Hound of Eden Omnibus
Page 106
"Do you think the work my Hound does is any less dangerous? Do you even imagine it is?”
I readily recalled Norgay's brief description of what Angkor had done for the Tree, and sighed. "No. But it doesn’t matter: he lied to me and he chose you. That’s the end of it. I don’t have to be his friend."
“You’re upset that he’s fucking me, and not you?”
I flushed a deep cherry-red. “Do you have to be crude about it?”
She turned her head back to stare me down. “It’s not crude: it’s straightforward. Because this is what that demand comes down to. You’re jealous, and you don't want me and Angkor to fuck.”

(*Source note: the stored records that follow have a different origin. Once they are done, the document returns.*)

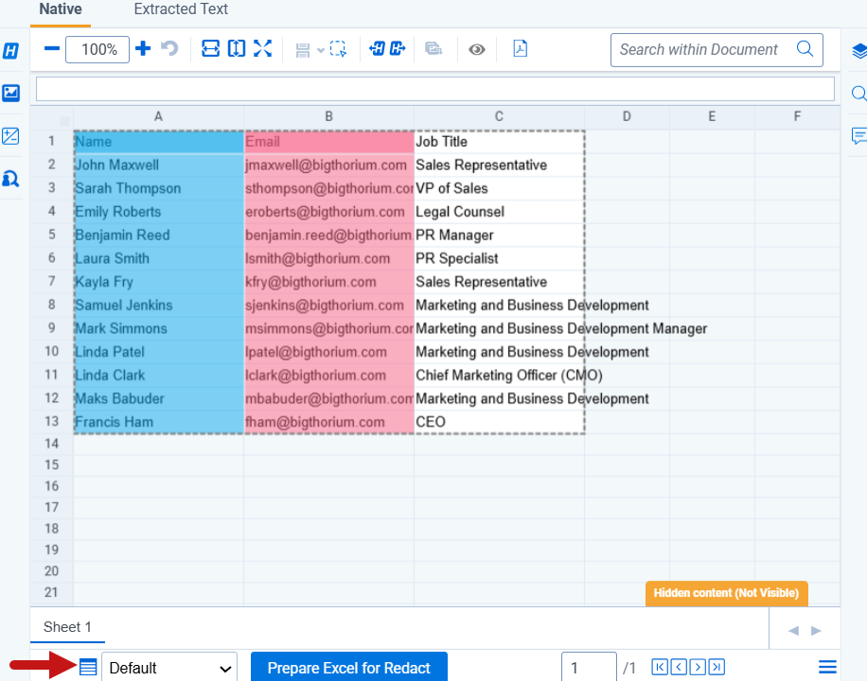Toggle the eye visibility icon in toolbar

477,49
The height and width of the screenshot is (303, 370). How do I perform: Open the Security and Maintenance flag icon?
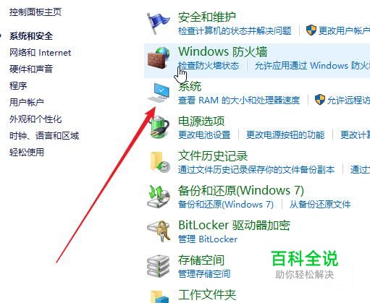coord(159,23)
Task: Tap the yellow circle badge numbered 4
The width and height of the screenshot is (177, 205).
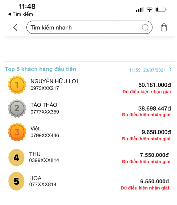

"It's... I..." I couldn't even find the words. My hands tensed, and I shook them out to try and stop them from cramping up. "No!"
"No what?"
"Last I knew, you were a child of your species and I… I asked him to dinner because I found him attractive, and because he was good to have around. I thought we had a lot in common and he… I thought he cared." I forced my hands still and stiff by my sides, but the spasms went to my face instead. "Fuck! I know this is selfish, Zarya, and maybe it doesn't upset you, but this is... it's terrifying, and I can't just stop being angry. Alright?!"
"Alexi.” She crawled toward me and lay her hands on my knees. "You thought he cared about you, so when you found out that he's fucking me, that meant he couldn’t possibly care about you?"

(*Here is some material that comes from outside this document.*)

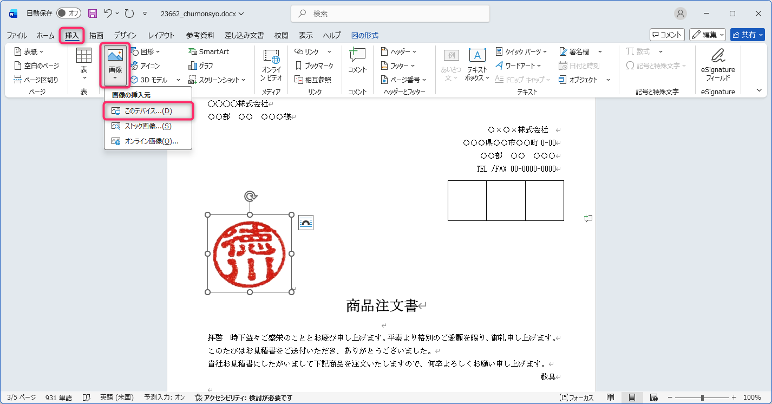Switch to フォーカス mode in status bar

(x=577, y=398)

"I... don't know." My lips turned downward, the muscles beside my mouth and eyes jumping. "Not really."
“I mean, yes, you're right in the sense that, while I am not a Foal anymore, I am still a very young Gift Horse. Certainly the youngest Mare I know. But that makes me centuries older than you. Angkor is almost exactly the same age as I am.”
“He told me he was fifty,” I said, sourly.
Zarya bit back a laugh, catching her lip in her teeth. “He’s much older than that.”
I shook my head, trying to clear it. "So you aren’t a baby.”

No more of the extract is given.